And hey, look, the divider is back!

_

* * *

  
_

Shuuei was in the middle of a sparring bout with his lieutenant when a flash of blue off to the side caught his attention. And then he had to look because surely it couldn't be-- that couldn't be _Shusui_ standing at His Majesty's side on the edge of the practice grounds?

In the next second his sword went flying in a classic disarm that hadn't worked on him in years, and his sparring partner's sword connected with his side hard enough to drive the air from his lungs.

Even all the way across the practice ground, even doubled over gasping for air, he could still see her roll her flawless eyes.

His Emperor was a kind man, but his schemes had a way of going awry. That, and Shuuei had never once managed to look impressive in front of Shusui anyway.

He made a careful but hurried visit to the garrison bath house before he went looking for her, and finally found her walking down one of the outdoor corridors leading to the residential buildings. He paused, hidden behind a column, covertly watching her as she paused to examine some late-blooming peonies and trying to figure out how best to approach her.

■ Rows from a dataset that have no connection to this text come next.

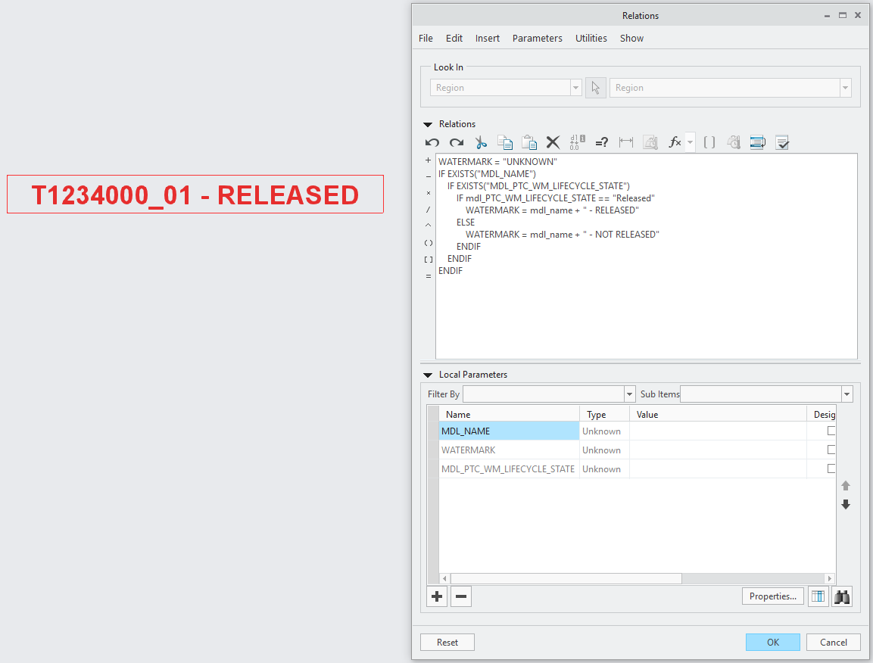Click the Verify relations checkmark icon
The width and height of the screenshot is (873, 663).
point(782,142)
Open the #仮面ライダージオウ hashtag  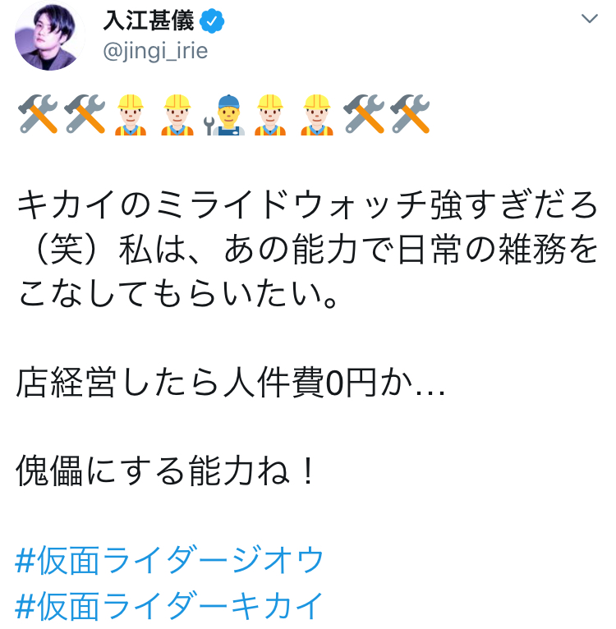pyautogui.click(x=168, y=559)
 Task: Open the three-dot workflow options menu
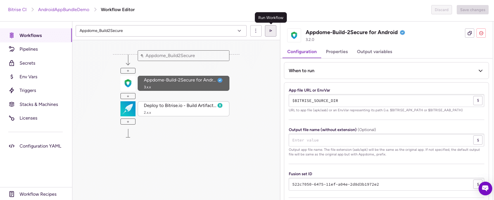[256, 31]
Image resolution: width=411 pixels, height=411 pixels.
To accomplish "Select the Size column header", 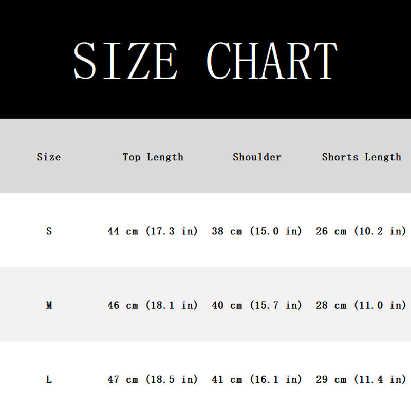I will (49, 157).
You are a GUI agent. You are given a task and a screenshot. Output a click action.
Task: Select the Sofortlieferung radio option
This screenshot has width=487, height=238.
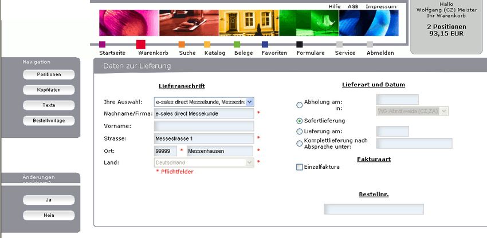point(300,121)
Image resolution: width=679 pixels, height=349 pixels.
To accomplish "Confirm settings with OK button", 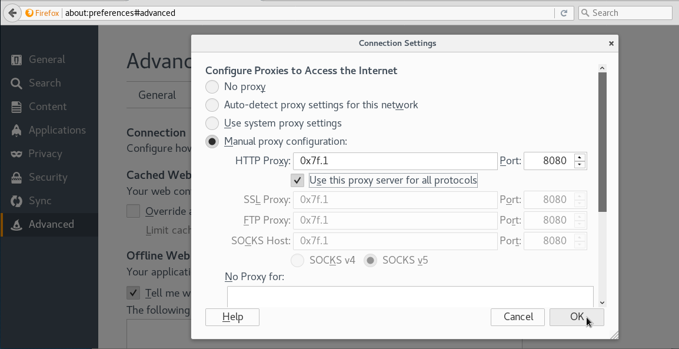I will tap(576, 317).
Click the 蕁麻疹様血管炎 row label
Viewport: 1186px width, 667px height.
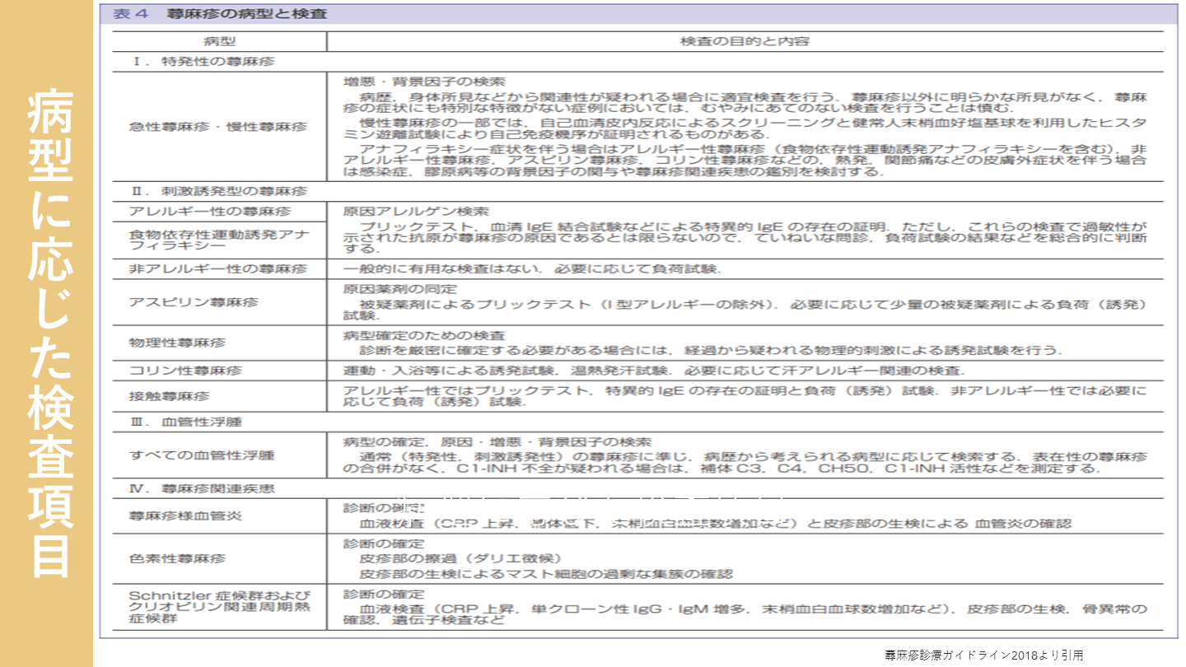[x=185, y=516]
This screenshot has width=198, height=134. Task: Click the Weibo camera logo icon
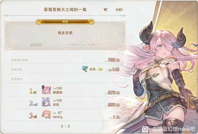[145, 129]
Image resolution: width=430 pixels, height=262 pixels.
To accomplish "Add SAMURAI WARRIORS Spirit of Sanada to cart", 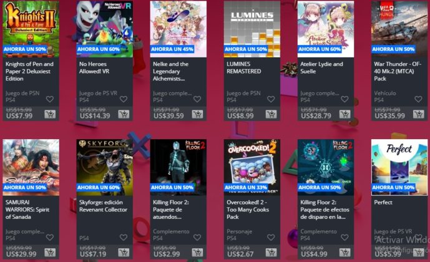I will (50, 253).
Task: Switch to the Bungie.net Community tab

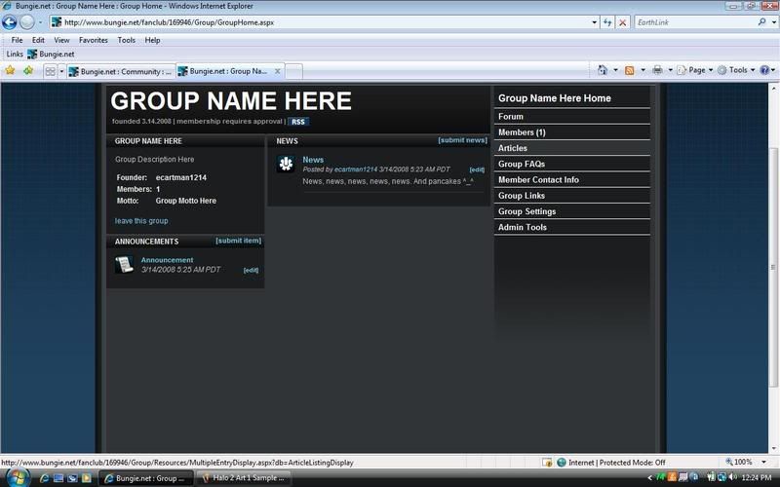Action: (x=121, y=71)

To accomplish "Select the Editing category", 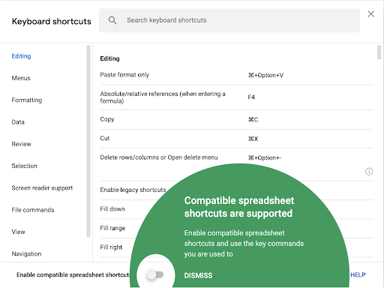I will click(x=21, y=56).
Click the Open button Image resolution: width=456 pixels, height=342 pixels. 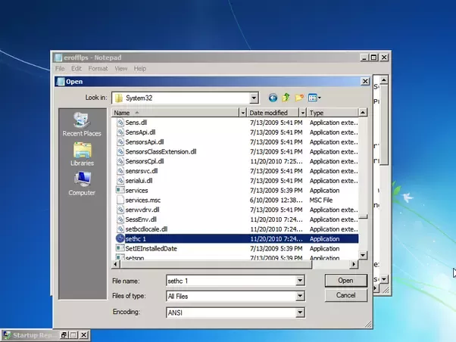tap(345, 281)
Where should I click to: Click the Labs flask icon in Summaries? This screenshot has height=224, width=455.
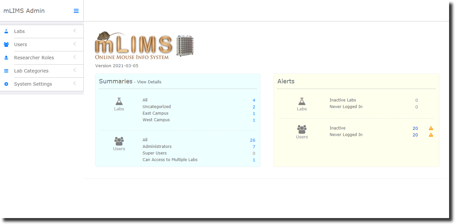coord(119,101)
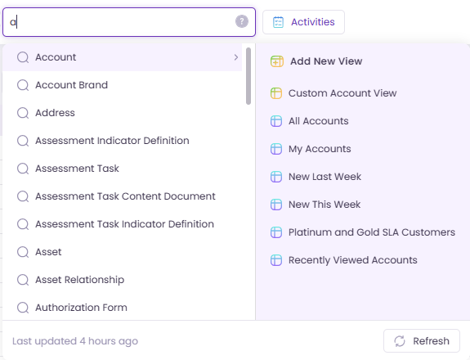Viewport: 470px width, 360px height.
Task: Click the search icon beside Asset Relationship
Action: pos(23,280)
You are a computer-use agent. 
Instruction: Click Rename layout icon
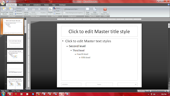(15, 11)
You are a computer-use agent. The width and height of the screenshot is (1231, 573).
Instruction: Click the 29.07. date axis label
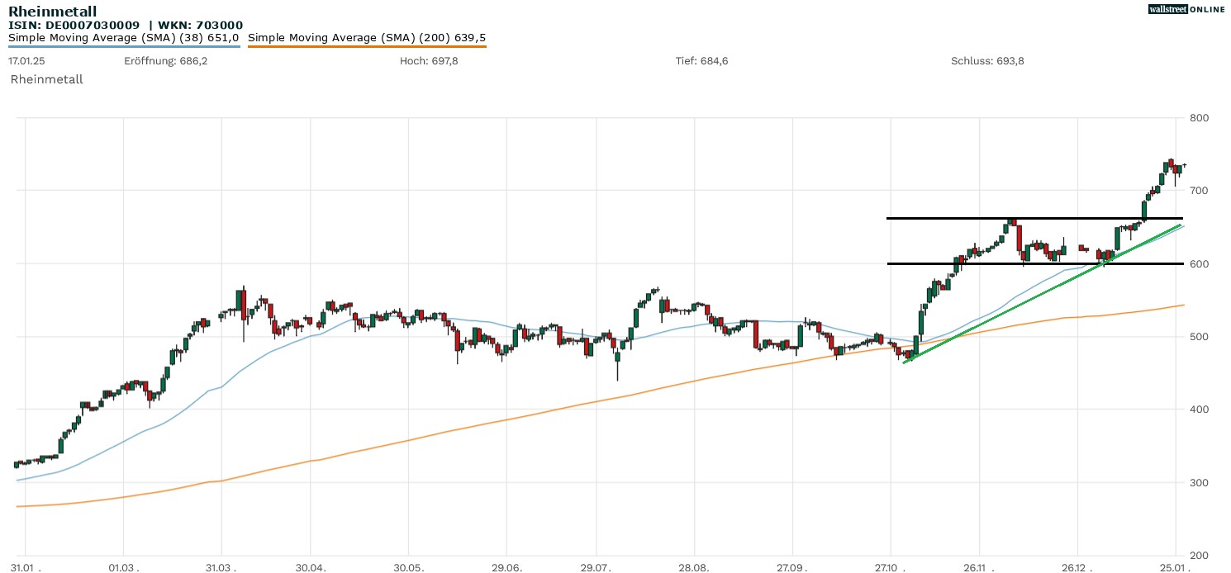[x=596, y=568]
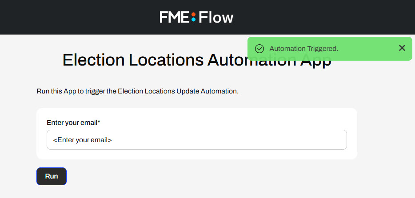
Task: Click the blue dot in FME logo
Action: 193,19
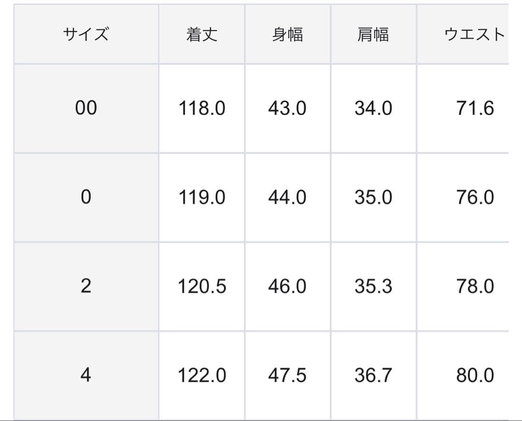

"I know you're there, Ran-shogun," she said, and her words had the same edge that he remembered from when she'd spoken to him in the past.

He had always known she was no ordinary woman; now he knew just how extraordinary she was. Foolish of him to forget it. He disentangled the branch that had somehow developed a hold on his damp hair and came to stand beside her. "I am no longer a member of the Ran family," he said.

"Names, families-- all they bring is trouble," Hyou Shusui murmured. "And what should I call you, then, if not that?"

A half-hundred flippant, smooth, charming answers sprang to mind, but not a single one he wanted to give to this woman. "Shuuei," he said finally, plainly, inelegantly. "Just Shuuei would be good."

"'Just Shuuei'-shogun, then," she said, glanced at his face, and quickly looked away. "Shuuei," she said, more softly, relenting.

He smiled, and not the easy smile with which he tumbled women into and out of his bed, but the smile that he had found when all he'd been was stripped from him, the one he'd first discovered watching a ghost dancing the shape of his heart beneath the moon. "Welcome back," he said, and, "Shusui."


	17. Winter Nights

Author's Note: Yes, I'm embarrassed by how sappy this is. But everyone should know right now that I have a bad case of winter moe. Cozy fires, bulky sweaters, scarves, steaming mugs, clear nights, softly falling snow . . . mmhm. You're lucky if this is the worst that comes of it. Well, the OTP needs more love anyway, so I won't apologize any more! This was written for the saiun_challenge community over on livejournal. Do drop by and join the fun!

* * *

The window beside the bed was open. Through it Shuurei could see the gardens, glazed silver and sparkling under a hard frost. The night was crystal clear and stunningly silent, the moon a bright bow among a thousand stars. Nothing beyond the window moved, and the frigid air made her hyper-aware of the places it touched her skin. It made her feel brushed and burnished, more real than she'd ever been. Aware, too, of the places where the cold didn't reach; of Ryuuki's body half on top of her, his head resting heavy in the hollow of her shoulder. Between them the heat lingered, even more intense where they touched. It felt as if a fire had been banked somewhere deep and low inside of her. She could feel each of his breaths on the sensitive skin of her chest, warm and timed to the diminishing thunder of her heart.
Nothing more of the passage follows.